Aim of the task:
How many lines in the entries below contain the string "height", matching case exactly? Reply with the number alone.

Data listing:
------------------------------------------------------------------------
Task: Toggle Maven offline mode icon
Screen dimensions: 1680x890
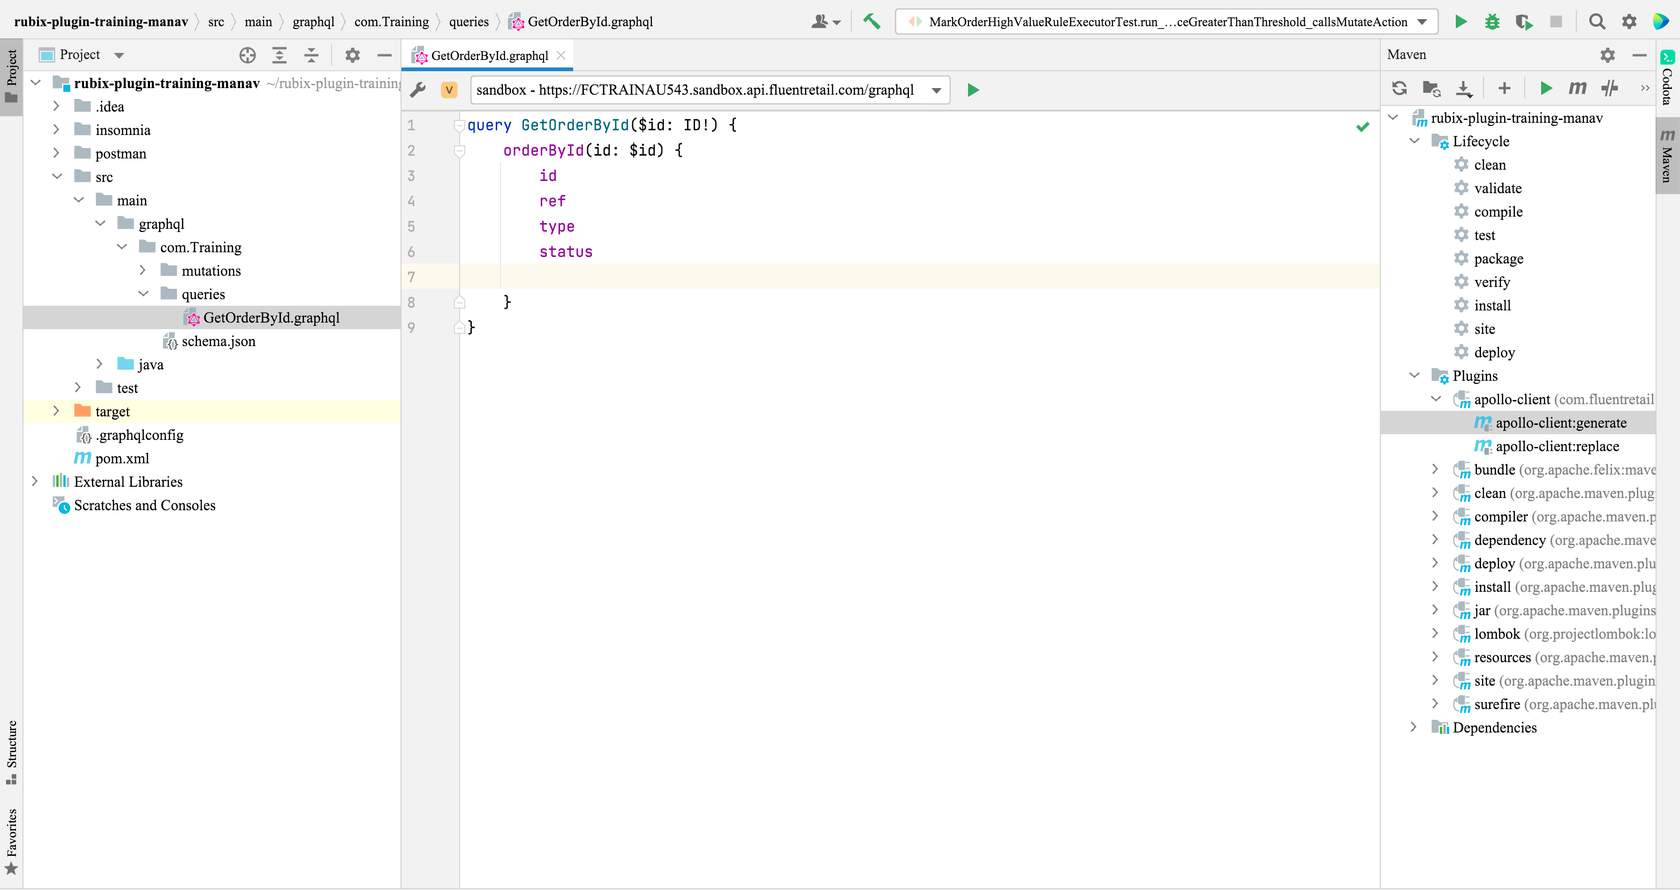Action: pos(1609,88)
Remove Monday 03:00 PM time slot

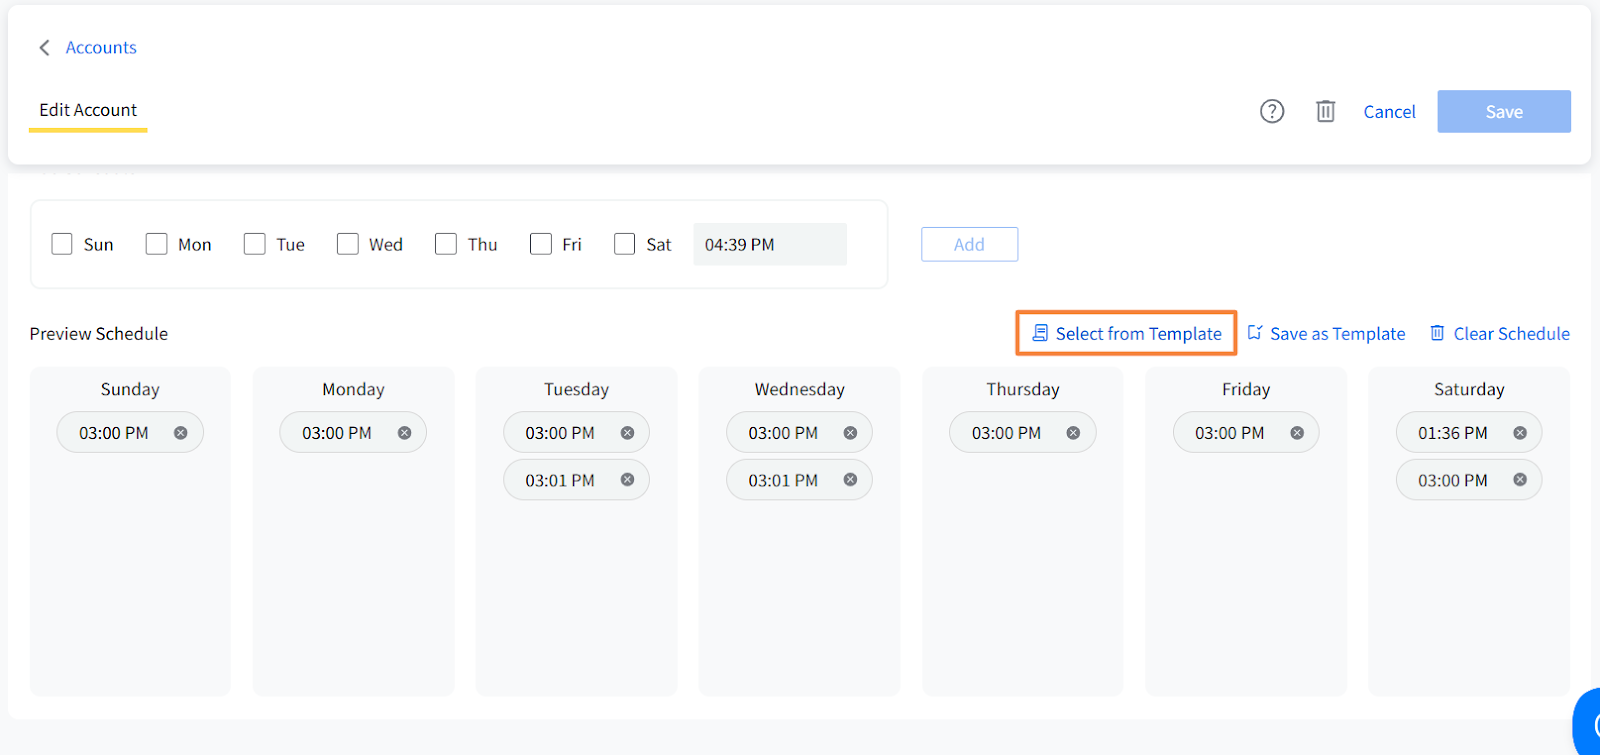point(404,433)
------------------------------------------------------------------------
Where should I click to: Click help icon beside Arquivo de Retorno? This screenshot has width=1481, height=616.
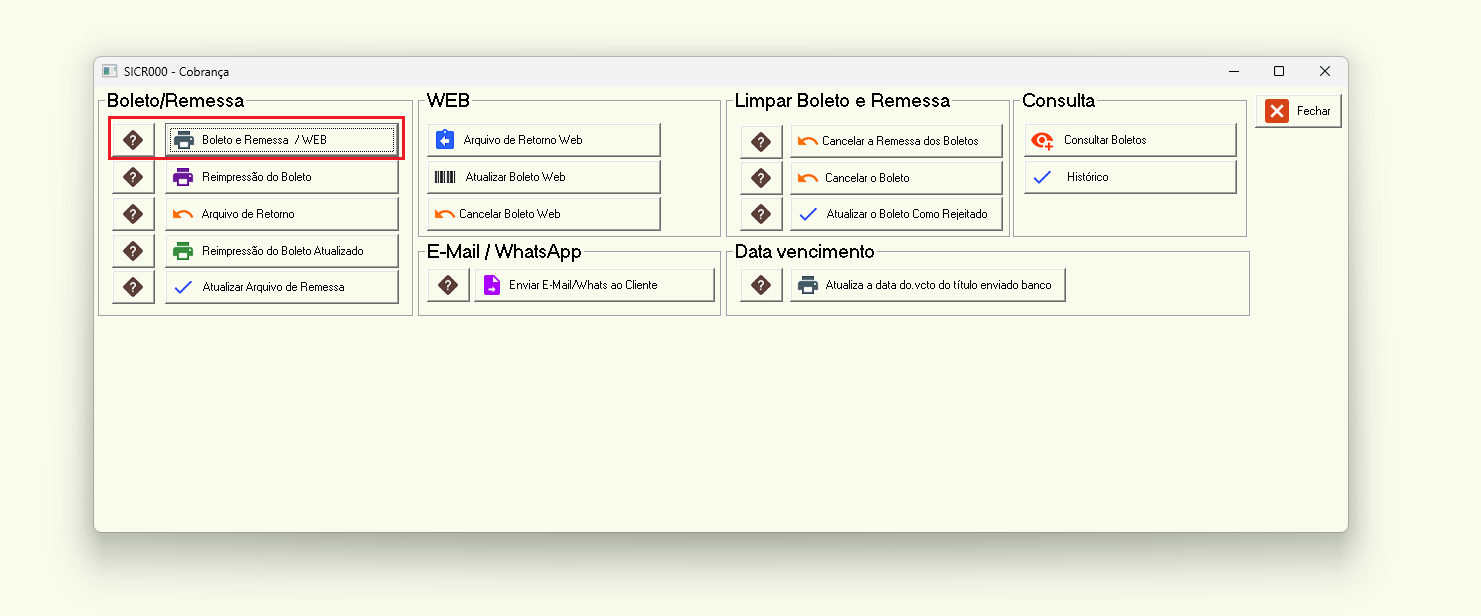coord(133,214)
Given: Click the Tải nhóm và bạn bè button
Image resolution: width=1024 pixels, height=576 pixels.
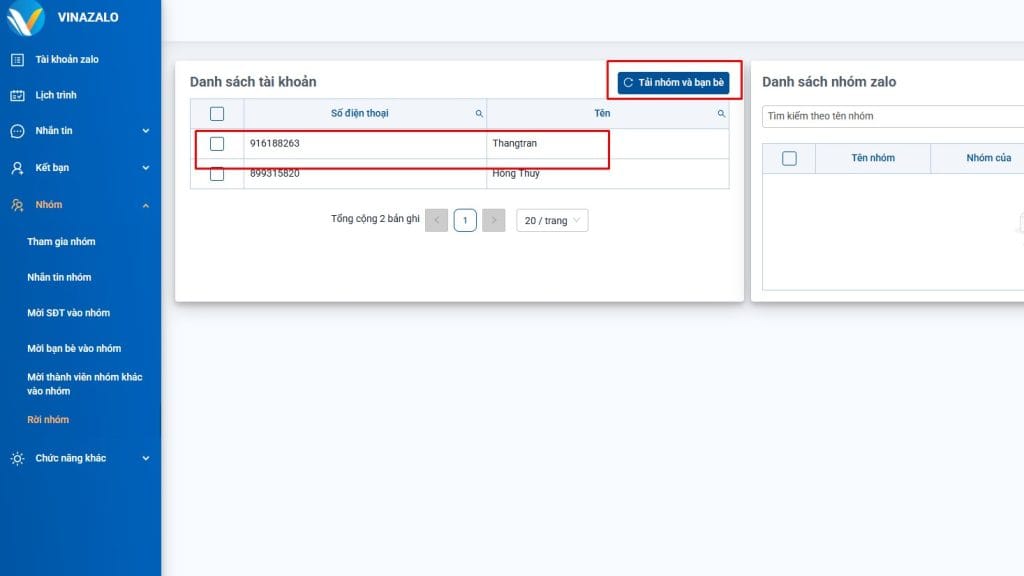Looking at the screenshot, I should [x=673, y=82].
------------------------------------------------------------------------
Answer below:
2